Dans le cas de la CBP, les anticorps en cause se fixent sur des constituants internes des cellules biliaires – les mitochondries – chargés de produire l’énergie nécessaire à l’activité de ces cellules. La fixation des anticorps sur les mitochondries provoque une réaction inflammatoire conduisant à la mort de la cellule. Au stade précoce de la maladie, grâce à des mécanismes de compensation, les cellules détruites sont remplacées, expliquant l’absence de symptômes.

Une maladie évolutive

Progressivement, l’inflammation qui résulte de la réaction immunitaire va s’étendre et toucher d’autres groupes de cellules, comme les hépatocytes. Les conduits biliaires vont se boucher, les propriétés mêmes de la bile vont changer (concentration, acidification) et bloquer son écoulement, ce qui va encore augmenter l’inflammation.

Des conséquences graves en l’absence de traitement

Peu à peu, les mécanismes de compensation vont s’emballer et conduire au remplacement de zones entières du foie par des tissus inactifs, fibreux, semblables à ceux formant les cicatrices. On parle de fibrose du foie qui, lorsqu’elle est très importante et non traitée, conduit au développement d’une cirrhose.

La cirrhose peut entraîner une incapacité partielle puis totale du foie à remplir ses fonctions vitales : c’est l’insuffisance hépatique.

La cirrhose peut elle-même évoluer et donner lieu au développement d’un cancer du foie, le carcinome hépatocellulaire.

La prise en charge médicale est donc essentielle pour éviter ces graves complications. 

Qui est concerné par la CBP ?

La cholangite biliaire primitive peut affecter tous les individus quelle que soit leur race.
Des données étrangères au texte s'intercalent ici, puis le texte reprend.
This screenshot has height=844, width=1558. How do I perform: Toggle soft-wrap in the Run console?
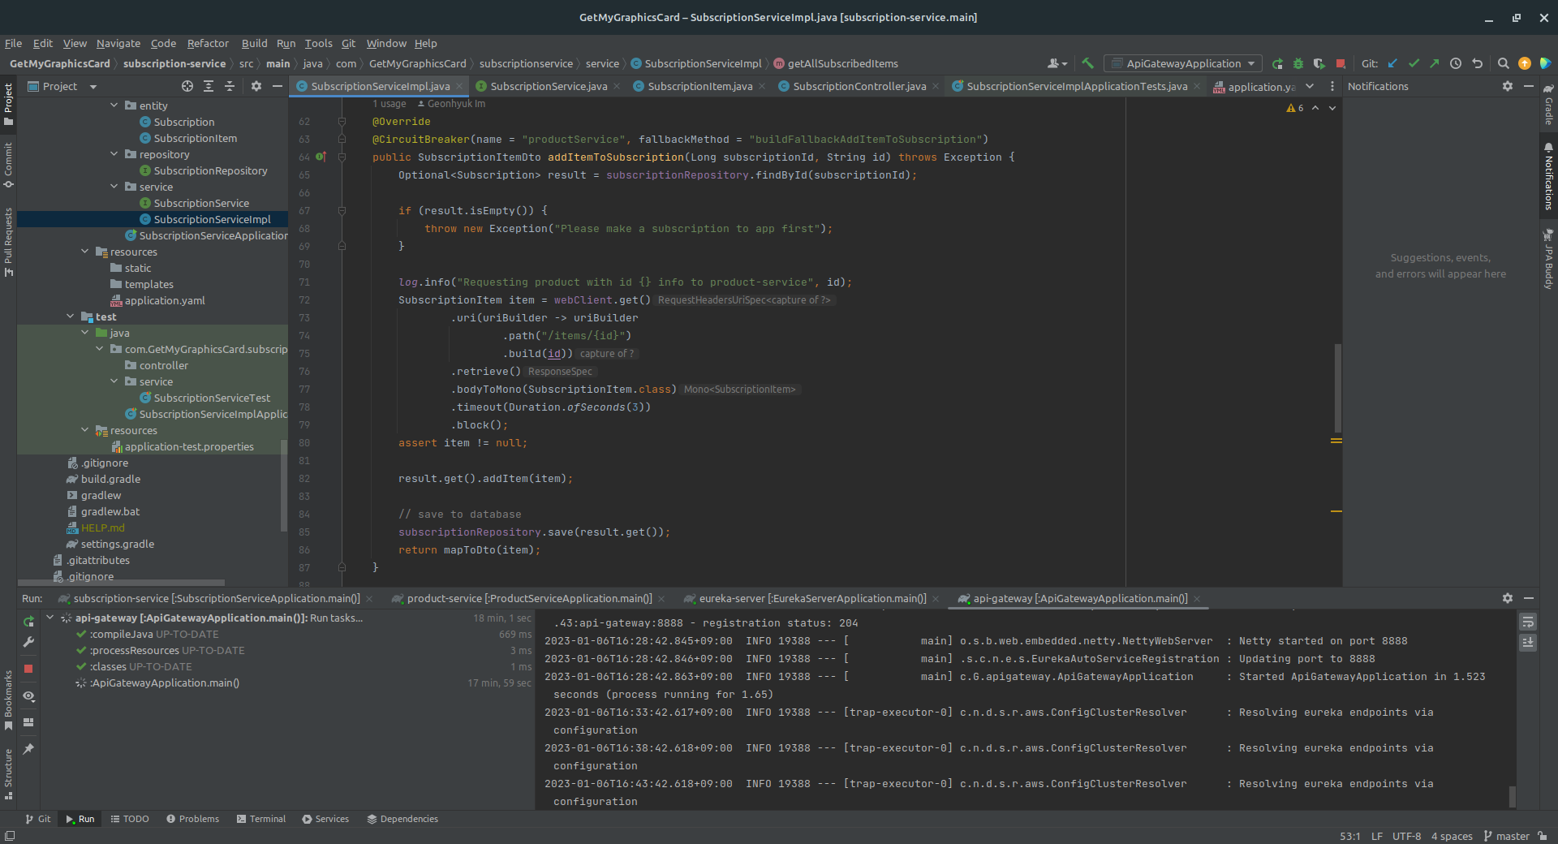tap(1528, 622)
Cependant, les femmes forment la majorité des patients puisqu’environ 9 patients sur 10 sont du sexe féminin. L’âge moyen de survenue est d’environ 50 ans. Les cas les plus précoces surviennent vers l’âge de 18 à 20 ans. La maladie peut s’exprimer après 70 ans.

La prévalence de la cholangite biliaire primitive (CBP), c’est-à-dire le nombre de cas dans la population, est de 10 à 40 personnes pour 100 000 habitants.
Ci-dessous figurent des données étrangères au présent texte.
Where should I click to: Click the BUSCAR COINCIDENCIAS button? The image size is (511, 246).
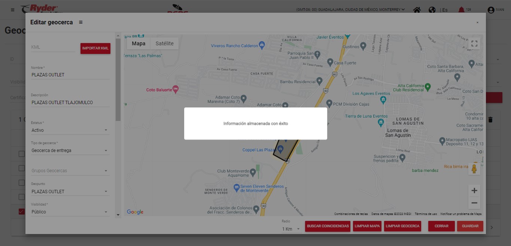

Chez les femmes de plus de 40 ans, elle atteint 1 femme sur 1 000. Le diagnostic doit en conséquence être envisagé devant des anomalies biologiques hépatiques découvertes chez toute femme de plus de 40 ans.

La CBP est encore plus fréquente dans les familles comportant déjà une personne souffrant de cette maladie, atteignant 4 personnes sur 100.

Quels sont les symptômes de la CBP ?

Dans sa phase initiale, pouvant durer plusieurs années, la maladie ne provoque généralement pas de symptôme. Plus de la moitié des diagnostics sont posés chez des personnes qui ne présentent aucune gêne particulière mais simplement une analyse sanguine indiquant une activité enzymatique anormale du foie.

Les symptômes apparaissent plutôt lors de la deuxième phase de la maladie, qui peut durer 5 à 10 ans. La fatigue et le prurit (démangeaisons) sont les plus souvent retrouvés.

• La fatigue affecte jusqu’à 8 patients sur 10. Elle pourrait être liée à l’accumulation de substances toxiques dans le cerveau. Elle a un impact important sur la qualité de vie. Elle peut entraîner des somnolences au cours de la journée, des troubles du sommeil, de la concentration, de la mémoire ou encore des troubles émotionnels.

• Le prurit est retrouvé chez la moitié des malades et touche le plus souvent les paumes des mains ou la plante des pieds. Il peut être sévère dans certaines formes de CBP à évolution rapide.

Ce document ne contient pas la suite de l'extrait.